** Opening Records for the task block **
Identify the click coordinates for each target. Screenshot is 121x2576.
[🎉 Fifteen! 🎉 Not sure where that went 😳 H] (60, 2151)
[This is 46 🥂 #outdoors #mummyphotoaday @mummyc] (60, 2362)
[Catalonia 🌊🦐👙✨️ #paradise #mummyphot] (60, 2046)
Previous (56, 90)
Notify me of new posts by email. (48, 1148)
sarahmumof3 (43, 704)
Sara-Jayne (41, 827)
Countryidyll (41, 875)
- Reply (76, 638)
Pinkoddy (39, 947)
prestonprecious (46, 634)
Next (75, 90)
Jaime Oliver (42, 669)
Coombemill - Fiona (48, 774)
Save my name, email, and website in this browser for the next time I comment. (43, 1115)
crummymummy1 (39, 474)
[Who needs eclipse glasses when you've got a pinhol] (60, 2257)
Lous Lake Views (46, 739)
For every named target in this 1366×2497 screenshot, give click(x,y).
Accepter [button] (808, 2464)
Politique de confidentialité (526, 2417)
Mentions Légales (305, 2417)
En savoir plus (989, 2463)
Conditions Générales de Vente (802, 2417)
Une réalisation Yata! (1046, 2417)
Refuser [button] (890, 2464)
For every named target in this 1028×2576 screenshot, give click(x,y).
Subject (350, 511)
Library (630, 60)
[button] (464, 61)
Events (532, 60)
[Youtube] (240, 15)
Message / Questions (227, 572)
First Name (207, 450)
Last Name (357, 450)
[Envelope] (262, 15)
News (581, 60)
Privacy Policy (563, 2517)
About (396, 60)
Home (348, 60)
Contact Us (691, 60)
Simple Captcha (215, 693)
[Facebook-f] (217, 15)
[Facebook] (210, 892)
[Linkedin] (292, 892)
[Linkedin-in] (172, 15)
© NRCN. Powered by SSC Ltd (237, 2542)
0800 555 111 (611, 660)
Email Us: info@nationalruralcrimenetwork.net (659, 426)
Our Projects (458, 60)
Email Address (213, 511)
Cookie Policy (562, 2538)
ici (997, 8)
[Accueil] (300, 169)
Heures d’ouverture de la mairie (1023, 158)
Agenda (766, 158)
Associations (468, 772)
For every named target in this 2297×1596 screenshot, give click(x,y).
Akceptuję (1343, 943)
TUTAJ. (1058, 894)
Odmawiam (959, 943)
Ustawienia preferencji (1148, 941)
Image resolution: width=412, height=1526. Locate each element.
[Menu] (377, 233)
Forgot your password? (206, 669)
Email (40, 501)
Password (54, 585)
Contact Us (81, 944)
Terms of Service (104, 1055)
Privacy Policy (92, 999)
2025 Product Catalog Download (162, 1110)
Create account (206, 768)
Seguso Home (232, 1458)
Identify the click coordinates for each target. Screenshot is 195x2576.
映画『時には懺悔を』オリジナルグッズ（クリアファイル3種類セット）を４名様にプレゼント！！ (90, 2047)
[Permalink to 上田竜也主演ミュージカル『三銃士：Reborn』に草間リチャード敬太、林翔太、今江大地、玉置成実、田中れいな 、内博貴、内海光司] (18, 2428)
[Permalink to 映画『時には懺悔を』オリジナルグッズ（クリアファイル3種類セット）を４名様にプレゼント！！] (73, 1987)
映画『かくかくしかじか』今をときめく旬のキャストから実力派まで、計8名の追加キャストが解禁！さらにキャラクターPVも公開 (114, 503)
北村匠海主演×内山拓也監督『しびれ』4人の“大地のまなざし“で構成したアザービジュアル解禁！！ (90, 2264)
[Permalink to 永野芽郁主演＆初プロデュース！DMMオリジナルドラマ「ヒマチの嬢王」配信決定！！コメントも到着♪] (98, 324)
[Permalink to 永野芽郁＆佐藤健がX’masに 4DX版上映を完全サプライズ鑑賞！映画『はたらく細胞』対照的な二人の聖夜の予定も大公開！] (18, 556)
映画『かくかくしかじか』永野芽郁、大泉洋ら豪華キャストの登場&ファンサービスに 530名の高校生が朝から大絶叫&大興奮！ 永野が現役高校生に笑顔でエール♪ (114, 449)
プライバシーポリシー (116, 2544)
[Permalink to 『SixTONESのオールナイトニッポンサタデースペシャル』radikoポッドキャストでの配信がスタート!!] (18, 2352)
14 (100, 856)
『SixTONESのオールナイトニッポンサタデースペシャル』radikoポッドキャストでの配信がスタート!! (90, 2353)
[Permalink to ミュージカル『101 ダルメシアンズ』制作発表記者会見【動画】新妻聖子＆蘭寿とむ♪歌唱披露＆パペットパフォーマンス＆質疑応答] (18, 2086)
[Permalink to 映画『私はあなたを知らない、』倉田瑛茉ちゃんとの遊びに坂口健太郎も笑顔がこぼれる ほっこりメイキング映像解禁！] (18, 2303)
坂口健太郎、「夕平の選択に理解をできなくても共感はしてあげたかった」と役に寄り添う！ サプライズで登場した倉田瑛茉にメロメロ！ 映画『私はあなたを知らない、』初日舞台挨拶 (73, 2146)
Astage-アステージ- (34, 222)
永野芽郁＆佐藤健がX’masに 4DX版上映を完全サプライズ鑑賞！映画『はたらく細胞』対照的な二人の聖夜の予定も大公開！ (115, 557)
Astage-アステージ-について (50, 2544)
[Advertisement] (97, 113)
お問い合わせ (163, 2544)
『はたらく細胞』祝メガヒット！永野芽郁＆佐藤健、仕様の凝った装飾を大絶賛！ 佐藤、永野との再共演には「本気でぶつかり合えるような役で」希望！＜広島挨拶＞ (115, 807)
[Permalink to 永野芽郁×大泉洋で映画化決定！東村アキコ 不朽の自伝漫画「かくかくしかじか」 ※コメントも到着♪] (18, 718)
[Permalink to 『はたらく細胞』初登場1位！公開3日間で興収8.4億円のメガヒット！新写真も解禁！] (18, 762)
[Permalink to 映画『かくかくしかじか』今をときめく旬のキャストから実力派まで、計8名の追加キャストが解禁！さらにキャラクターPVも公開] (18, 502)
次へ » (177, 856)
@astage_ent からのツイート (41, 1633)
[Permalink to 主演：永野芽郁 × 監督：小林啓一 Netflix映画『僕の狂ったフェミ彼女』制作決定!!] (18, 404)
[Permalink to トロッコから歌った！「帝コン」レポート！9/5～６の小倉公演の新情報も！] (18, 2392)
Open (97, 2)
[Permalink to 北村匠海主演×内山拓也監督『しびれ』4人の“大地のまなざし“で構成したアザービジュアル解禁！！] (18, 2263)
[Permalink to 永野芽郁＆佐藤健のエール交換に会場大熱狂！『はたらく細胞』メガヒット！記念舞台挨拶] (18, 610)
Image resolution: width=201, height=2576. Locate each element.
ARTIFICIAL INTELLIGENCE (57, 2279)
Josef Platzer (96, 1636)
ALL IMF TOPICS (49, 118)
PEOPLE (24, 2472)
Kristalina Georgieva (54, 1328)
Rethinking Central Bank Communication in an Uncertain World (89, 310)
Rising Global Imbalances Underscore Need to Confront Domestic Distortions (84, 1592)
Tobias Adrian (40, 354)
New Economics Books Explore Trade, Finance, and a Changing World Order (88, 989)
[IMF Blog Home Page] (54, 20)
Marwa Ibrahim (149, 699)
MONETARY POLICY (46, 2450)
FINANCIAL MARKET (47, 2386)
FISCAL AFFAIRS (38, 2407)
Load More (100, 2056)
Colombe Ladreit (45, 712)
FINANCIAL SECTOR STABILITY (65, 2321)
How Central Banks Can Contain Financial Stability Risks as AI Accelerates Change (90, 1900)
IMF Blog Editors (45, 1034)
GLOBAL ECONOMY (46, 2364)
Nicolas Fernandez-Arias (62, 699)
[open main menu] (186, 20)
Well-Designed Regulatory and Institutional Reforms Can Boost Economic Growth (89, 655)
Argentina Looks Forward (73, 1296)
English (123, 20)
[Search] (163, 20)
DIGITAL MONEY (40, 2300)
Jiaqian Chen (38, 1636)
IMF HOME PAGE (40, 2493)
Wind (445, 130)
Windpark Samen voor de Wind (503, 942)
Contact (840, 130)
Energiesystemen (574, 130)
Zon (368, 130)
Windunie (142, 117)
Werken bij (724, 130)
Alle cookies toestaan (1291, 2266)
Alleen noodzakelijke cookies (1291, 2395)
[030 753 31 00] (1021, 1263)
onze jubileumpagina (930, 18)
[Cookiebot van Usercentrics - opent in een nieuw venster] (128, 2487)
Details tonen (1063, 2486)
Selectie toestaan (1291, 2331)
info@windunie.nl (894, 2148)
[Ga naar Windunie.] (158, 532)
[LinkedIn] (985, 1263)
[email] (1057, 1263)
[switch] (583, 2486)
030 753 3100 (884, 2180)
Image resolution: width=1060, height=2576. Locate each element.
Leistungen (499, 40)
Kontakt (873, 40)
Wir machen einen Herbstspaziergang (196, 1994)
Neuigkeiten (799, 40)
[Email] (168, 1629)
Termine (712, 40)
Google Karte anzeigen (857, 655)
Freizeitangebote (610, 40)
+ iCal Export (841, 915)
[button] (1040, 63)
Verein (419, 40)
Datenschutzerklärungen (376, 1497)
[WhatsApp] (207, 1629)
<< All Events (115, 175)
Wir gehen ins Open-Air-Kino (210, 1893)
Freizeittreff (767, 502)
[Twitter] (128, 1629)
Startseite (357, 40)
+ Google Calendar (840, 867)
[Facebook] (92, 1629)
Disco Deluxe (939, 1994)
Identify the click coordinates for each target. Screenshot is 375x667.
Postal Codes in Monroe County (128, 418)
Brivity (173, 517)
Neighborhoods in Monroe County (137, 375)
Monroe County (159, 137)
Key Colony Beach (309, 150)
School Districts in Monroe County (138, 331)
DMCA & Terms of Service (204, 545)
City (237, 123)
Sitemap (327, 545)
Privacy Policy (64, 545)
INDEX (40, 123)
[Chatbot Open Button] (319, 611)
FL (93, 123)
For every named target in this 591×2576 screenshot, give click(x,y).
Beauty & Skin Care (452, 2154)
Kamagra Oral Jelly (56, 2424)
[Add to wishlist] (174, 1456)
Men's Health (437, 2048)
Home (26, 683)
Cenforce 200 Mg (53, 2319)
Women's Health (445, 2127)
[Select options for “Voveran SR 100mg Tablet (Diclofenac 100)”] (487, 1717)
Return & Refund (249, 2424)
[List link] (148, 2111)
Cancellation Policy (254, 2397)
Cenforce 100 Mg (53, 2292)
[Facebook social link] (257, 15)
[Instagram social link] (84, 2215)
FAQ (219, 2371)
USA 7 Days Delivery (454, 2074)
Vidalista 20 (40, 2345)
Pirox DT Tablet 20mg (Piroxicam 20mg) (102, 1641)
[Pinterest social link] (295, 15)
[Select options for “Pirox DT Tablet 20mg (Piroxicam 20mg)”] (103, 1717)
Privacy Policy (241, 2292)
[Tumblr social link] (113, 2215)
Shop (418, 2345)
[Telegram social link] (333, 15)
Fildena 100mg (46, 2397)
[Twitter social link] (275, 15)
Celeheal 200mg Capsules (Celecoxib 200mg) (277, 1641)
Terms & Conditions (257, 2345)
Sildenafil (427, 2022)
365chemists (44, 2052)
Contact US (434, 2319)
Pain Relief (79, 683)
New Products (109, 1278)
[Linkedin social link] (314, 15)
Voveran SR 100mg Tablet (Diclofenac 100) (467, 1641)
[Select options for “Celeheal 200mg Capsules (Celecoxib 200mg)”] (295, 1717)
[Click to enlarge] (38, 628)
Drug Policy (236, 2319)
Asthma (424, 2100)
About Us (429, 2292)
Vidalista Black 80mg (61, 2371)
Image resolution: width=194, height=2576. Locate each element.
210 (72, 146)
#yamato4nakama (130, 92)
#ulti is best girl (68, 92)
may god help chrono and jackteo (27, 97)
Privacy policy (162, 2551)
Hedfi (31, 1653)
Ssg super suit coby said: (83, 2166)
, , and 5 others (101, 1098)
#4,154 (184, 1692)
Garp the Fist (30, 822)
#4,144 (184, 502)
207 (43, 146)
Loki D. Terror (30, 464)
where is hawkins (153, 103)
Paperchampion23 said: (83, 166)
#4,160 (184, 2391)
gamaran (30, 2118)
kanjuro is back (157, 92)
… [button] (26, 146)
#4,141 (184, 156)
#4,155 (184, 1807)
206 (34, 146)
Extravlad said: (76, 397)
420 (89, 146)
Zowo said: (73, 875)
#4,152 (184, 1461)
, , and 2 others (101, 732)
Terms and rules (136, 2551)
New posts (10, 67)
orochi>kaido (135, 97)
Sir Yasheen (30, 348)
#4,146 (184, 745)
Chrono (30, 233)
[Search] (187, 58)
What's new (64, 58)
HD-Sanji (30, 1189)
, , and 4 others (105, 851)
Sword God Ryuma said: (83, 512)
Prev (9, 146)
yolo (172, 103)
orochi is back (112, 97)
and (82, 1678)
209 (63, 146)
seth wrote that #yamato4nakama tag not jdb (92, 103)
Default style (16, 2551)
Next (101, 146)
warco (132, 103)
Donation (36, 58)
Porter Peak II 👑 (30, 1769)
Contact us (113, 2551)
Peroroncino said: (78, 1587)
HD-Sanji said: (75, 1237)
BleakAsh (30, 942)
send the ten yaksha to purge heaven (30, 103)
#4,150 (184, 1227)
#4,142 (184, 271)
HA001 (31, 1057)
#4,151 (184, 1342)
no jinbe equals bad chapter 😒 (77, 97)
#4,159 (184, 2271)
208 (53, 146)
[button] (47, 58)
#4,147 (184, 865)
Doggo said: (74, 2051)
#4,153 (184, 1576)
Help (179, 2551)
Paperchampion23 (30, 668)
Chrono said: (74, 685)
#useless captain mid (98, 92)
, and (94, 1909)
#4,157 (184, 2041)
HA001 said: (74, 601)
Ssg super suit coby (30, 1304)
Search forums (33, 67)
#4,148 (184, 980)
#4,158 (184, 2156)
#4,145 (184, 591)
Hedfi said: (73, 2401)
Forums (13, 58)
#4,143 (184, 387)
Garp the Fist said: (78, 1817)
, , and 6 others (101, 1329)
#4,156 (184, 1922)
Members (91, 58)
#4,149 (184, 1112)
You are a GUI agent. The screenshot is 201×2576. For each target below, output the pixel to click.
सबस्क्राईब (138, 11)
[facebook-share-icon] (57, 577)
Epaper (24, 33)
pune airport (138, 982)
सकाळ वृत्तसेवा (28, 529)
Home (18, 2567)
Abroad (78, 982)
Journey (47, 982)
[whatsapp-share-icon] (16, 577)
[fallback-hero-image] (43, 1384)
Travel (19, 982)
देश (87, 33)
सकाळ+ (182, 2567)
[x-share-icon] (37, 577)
** Closing Records for the task block **
### Aim of the exercise
Starting at the line with "Odmawiam (959, 943)" and ending at the line with "映画『時には懺悔を』オリジナルグッズ（クリアファイル3種類セット）を４名様にプレゼント！！ (90, 2047)", print each line of the listing above exactly, with no other lines.

### Written answer
Odmawiam (959, 943)
Ustawienia preferencji (1148, 941)
Image resolution: width=412, height=1526. Locate each element.
[Menu] (377, 233)
Forgot your password? (206, 669)
Email (40, 501)
Password (54, 585)
Contact Us (81, 944)
Terms of Service (104, 1055)
Privacy Policy (92, 999)
2025 Product Catalog Download (162, 1110)
Create account (206, 768)
Seguso Home (232, 1458)
Identify the click coordinates for each target. Screenshot is 195x2576.
映画『時には懺悔を』オリジナルグッズ（クリアファイル3種類セット）を４名様にプレゼント！！ (90, 2047)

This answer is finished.